How many lines in the records below contain the string "height"? Reply with the number alone.

(Entries on locating words and elements)
____

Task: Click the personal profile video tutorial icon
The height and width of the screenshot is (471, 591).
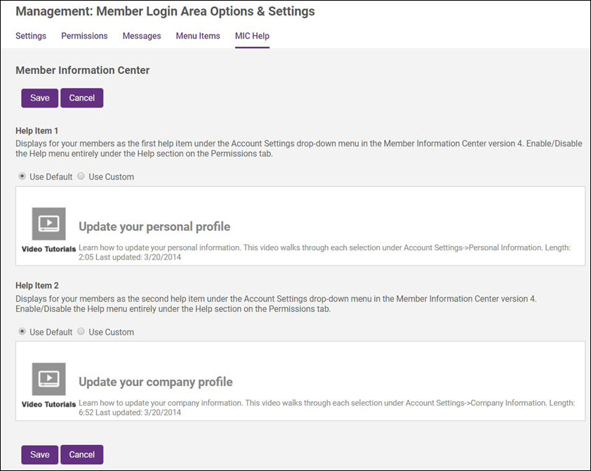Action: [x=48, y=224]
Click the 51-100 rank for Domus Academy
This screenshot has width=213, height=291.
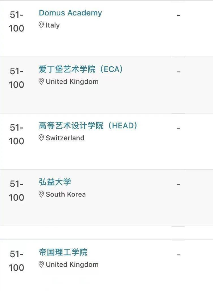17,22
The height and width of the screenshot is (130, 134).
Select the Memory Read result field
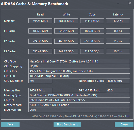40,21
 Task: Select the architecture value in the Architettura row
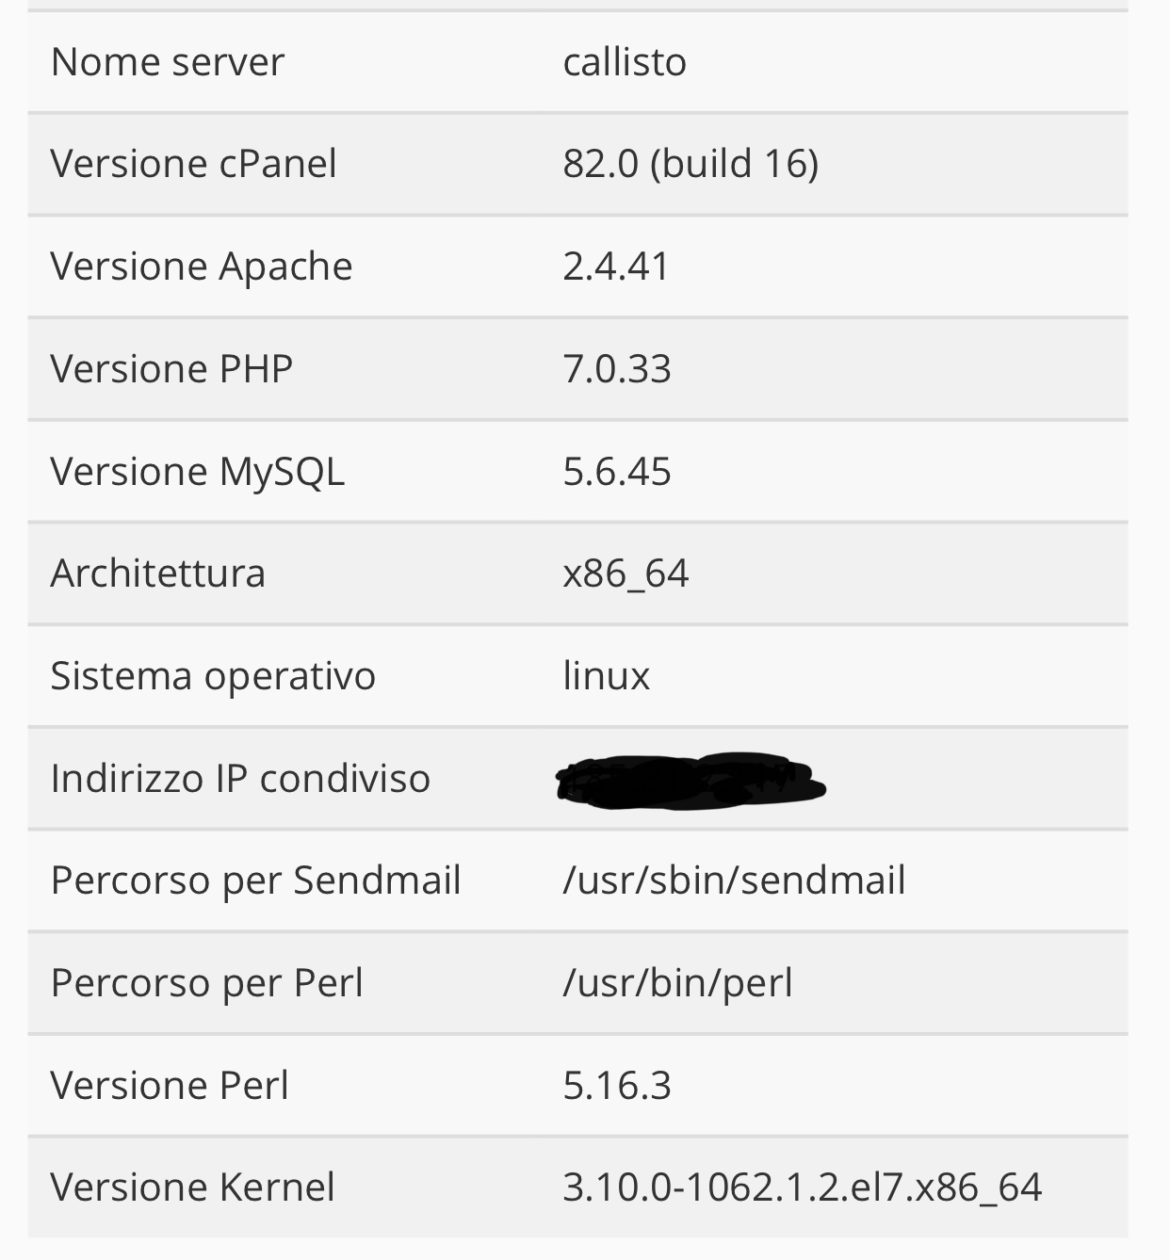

____

* [Solution for this exercise] 3